**WORK REQUEST**
Repeat exactly, and only, the lines below starting at the line that contains "消費税 (42, 1839)" and ending at the line that contains "申告 (37, 1941)", inclusive of both.

**PROVIDED DATA**
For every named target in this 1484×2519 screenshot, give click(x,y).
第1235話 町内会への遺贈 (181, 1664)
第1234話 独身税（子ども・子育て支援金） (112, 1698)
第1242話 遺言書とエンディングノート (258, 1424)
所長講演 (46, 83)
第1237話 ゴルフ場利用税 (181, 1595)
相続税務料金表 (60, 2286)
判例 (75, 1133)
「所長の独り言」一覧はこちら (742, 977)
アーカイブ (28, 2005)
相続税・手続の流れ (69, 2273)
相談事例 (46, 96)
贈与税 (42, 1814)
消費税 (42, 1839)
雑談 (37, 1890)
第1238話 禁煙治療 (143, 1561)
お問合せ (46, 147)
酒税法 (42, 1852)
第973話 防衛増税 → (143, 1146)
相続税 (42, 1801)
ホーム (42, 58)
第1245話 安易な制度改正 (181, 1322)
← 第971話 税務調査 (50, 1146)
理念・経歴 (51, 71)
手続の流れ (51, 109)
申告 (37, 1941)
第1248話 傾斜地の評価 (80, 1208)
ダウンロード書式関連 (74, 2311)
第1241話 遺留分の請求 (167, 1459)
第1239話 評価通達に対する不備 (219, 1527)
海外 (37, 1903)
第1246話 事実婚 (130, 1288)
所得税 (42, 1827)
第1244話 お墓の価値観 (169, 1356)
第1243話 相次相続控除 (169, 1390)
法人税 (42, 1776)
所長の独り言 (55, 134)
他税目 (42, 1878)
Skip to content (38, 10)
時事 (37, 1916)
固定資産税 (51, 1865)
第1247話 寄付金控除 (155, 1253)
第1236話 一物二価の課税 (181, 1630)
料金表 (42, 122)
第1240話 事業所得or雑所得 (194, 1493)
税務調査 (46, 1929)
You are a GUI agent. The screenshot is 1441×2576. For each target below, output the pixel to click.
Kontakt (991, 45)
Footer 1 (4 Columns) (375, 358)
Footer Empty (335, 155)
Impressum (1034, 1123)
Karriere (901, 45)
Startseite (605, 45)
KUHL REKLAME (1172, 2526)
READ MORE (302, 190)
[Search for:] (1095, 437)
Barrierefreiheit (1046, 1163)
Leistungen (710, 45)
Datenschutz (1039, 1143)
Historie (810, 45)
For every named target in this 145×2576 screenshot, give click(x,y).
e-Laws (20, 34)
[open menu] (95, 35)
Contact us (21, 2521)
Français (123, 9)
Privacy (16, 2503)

**RESULT FOR THIS EXERCISE**
消費税 (42, 1839)
雑談 (37, 1890)
第1238話 禁煙治療 (143, 1561)
お問合せ (46, 147)
酒税法 (42, 1852)
第973話 防衛増税 → (143, 1146)
相続税 (42, 1801)
ホーム (42, 58)
第1245話 安易な制度改正 (181, 1322)
← 第971話 税務調査 (50, 1146)
理念・経歴 (51, 71)
手続の流れ (51, 109)
申告 (37, 1941)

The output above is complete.